Ziya Gökalp’in II. Balkan savaşı devam ederken İttihat ve Terakki cemiyetindeki ayrılıklara ithâfen yazdığı şiiri:

Bir ülke ki toprağında başka ilin gözü yok,

Her ferdinde mefkûre bir, lisan, adet, dil birdir,

Mebusanı temiz, orda Boşo’ların sözü yok,

Hududunda evlatları seve seve can verir,

Ey Türkoğlu işte senin orasıdır vatanın. 

 

Bir ülke ki çarşısında dönen bütün sermaye

Sanatına yol gösteren ilimle fen Türkündür,

Hirfetleri birbirini daim eder himaye,

Tersaneler, fabrikalar, vapur, tren Türkündür,

Ey Türkoğlu işte senin orasıdır vatanın, 

 (Yeni Hayat kitabındaki  “Vatan”  şiiri)
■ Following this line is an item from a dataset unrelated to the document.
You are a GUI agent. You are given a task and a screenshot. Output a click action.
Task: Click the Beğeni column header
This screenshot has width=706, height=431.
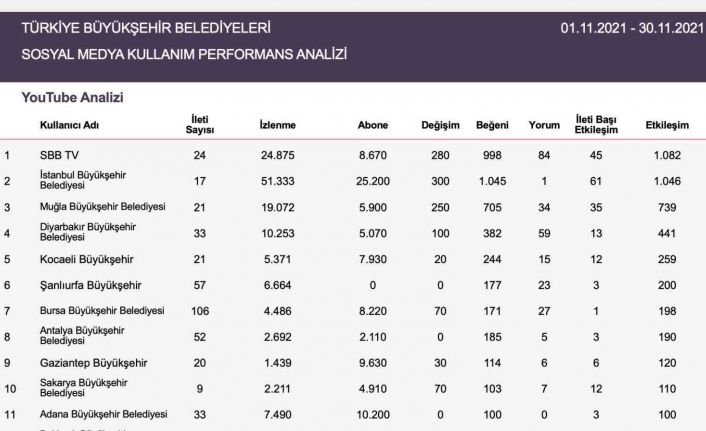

Bugün Kürt ve Türk kimliklerinin değerlendirildiği bu topraklarda, Türkiye’de ortak bir Türk kültürü inşasını destekleyen Ziya Gökalp, Kürt asıllı bir vatandaş olarak milliyetçilik kavramını dışlayıcı veya ayrıştırıcı değil, birleştirici bir unsur olarak ele almış ve herkesin ortak bir Türk kimliği altında birleşebileceği bir kültür inşasını hedeflemiştir. Aslında, yüzyıl öncesinden günümüzün sorunlarına çözüm sunmuştur.

Ruhu şâd olsun. Onun fikirleri her zaman Türk milletinin aydınlık yarınlarına yol gösterecektir.